Initialise OpenDriftSimulation
- Args:
- seed: integer or None. A given integer will yield identical
random numbers drawn each simulation. Random numbers are e.g. used to distribute particles spatially when seeding, and may be used by modules (subclasses) for e.g. diffusion. Specifying a fixed value (default: 0) is useful for sensitivity tests. With seed = None, different random numbers will be drawn for subsequent runs, even with identical configuration/input.
- iomodule: name of module used to export data
default: netcdf, see
opendrift.io
for more alternatives. iomodule is module/filename without preceeding io_- loglevel: set to 0 (default) to retrieve all debug information.

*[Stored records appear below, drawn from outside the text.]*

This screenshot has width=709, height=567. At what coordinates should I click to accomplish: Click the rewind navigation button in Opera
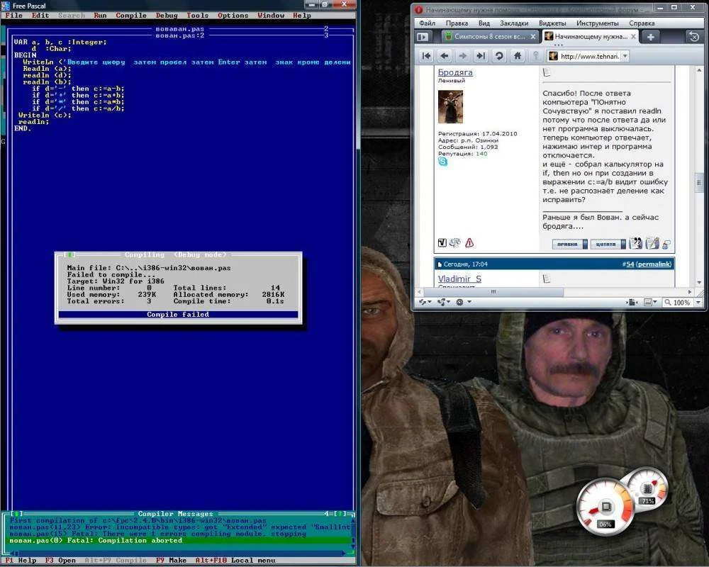[426, 56]
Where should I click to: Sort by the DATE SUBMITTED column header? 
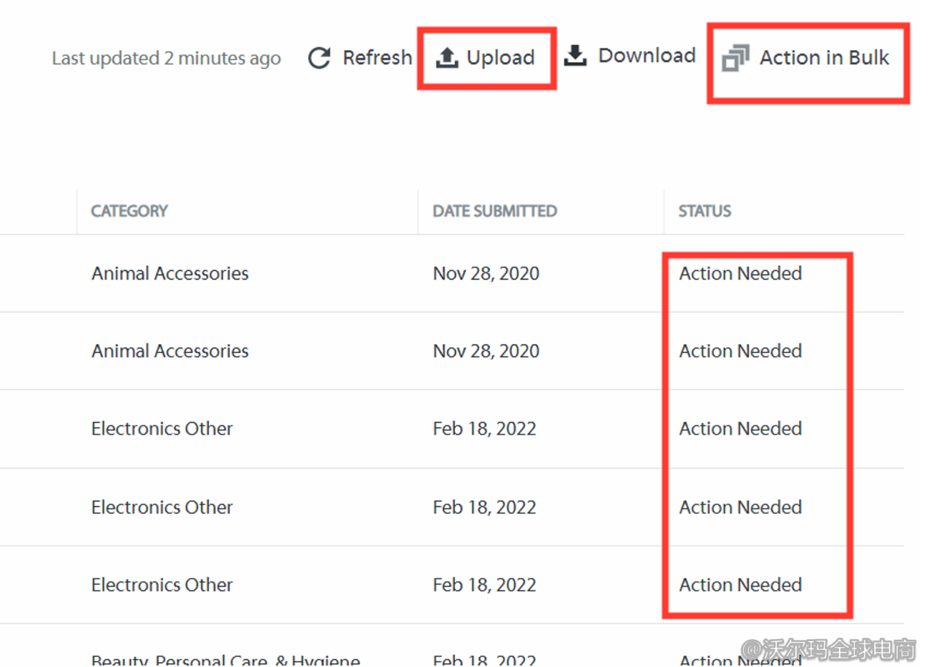click(494, 211)
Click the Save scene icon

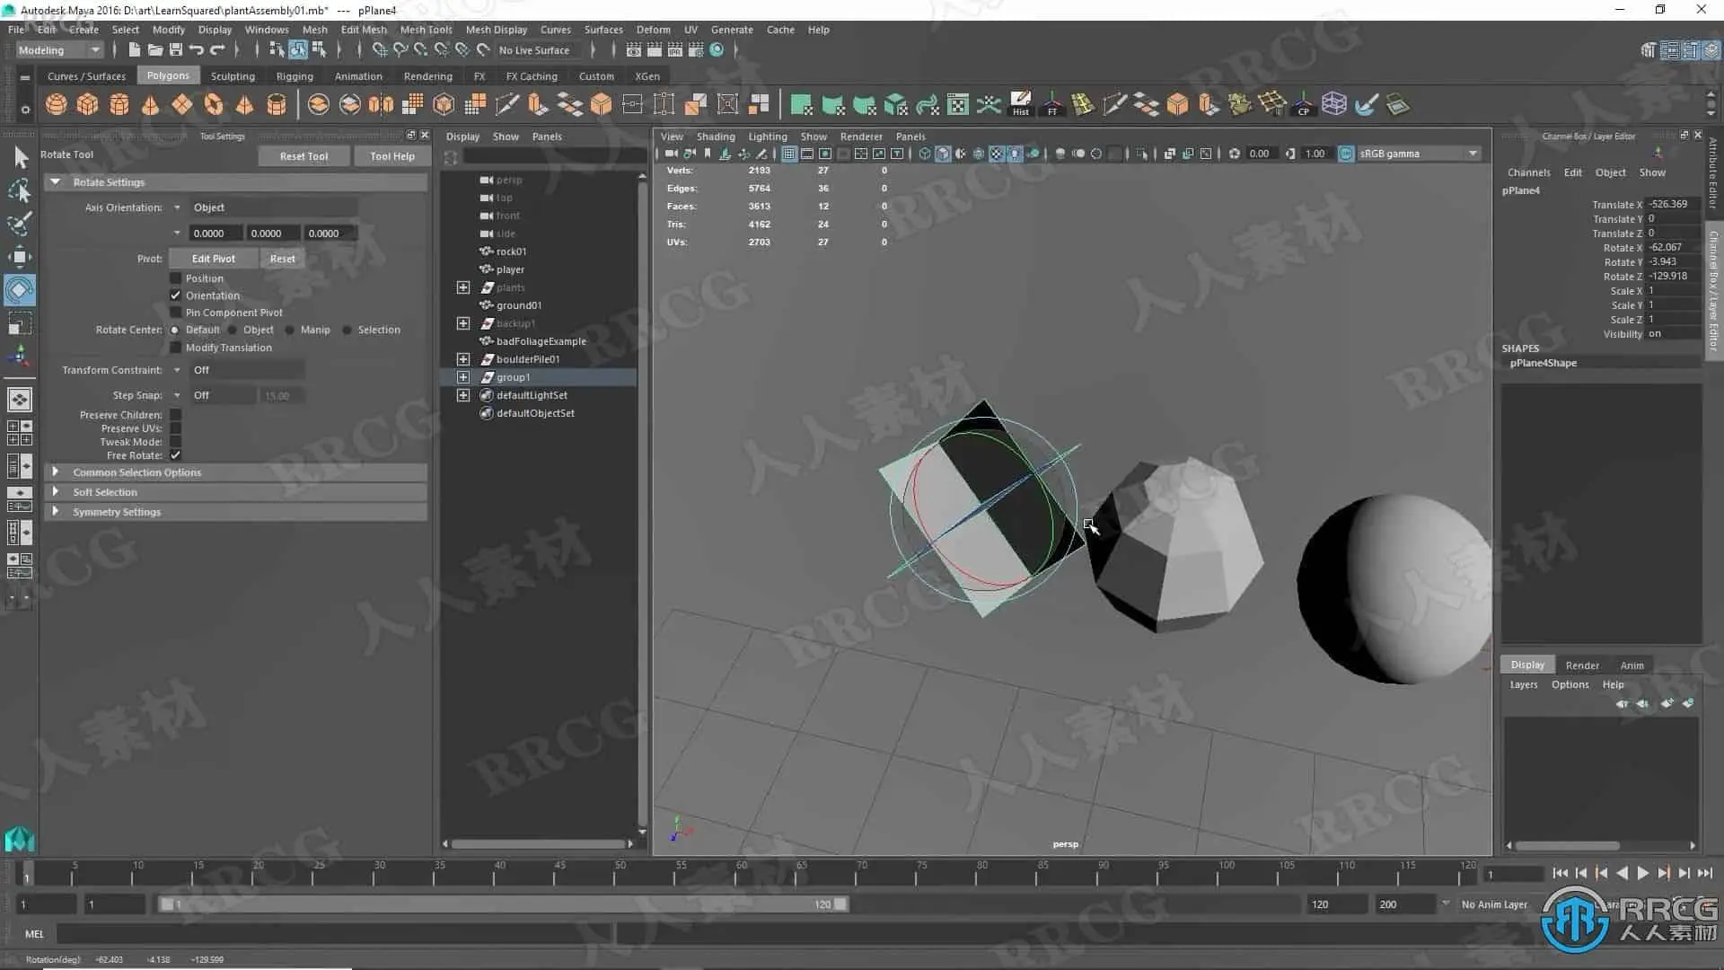coord(176,50)
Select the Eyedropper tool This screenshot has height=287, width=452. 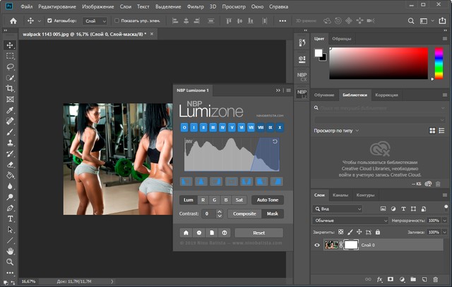(10, 110)
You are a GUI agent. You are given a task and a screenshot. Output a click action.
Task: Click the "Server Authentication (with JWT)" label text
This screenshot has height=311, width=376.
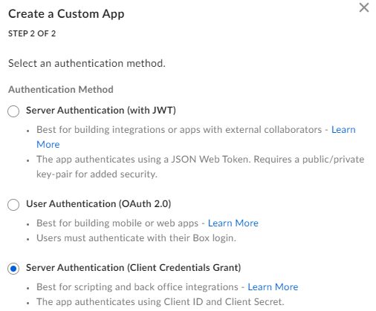point(101,111)
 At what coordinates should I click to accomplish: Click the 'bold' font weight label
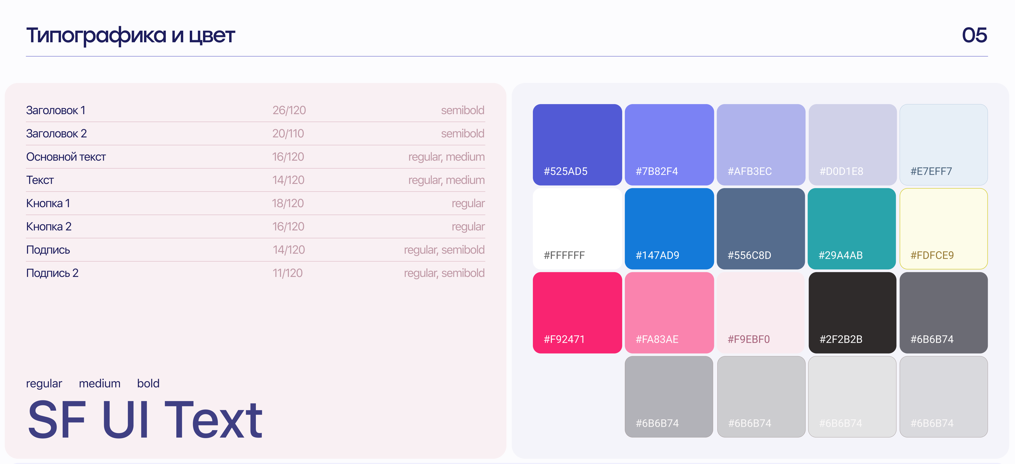pos(148,383)
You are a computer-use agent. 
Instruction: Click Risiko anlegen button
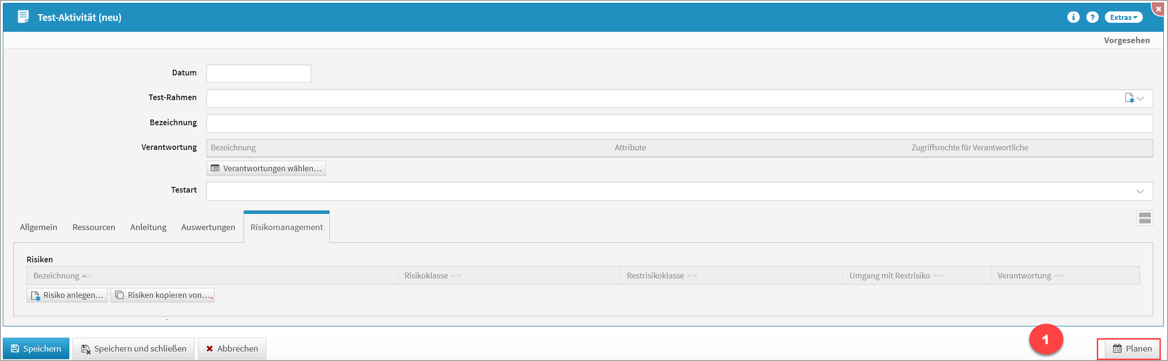tap(67, 295)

Provide a higher value (e.g. 20) to receive less output.
- logtime: if True, a time stamp is given for each logging line.
logtime can also be given as a python time specifier (e.g. ‘%H:%M:%S’)
- logfile:
None (default) to send output to console. A string to send output to logfile. Or to get output to both terminal and file:
[<filename.log>, logging.StreamHandler(sys.stdout)]
- ElementType
Any trajectory model implementation must define an ElementType.
- required_variables
Any trajectory model implementation must list needed variables.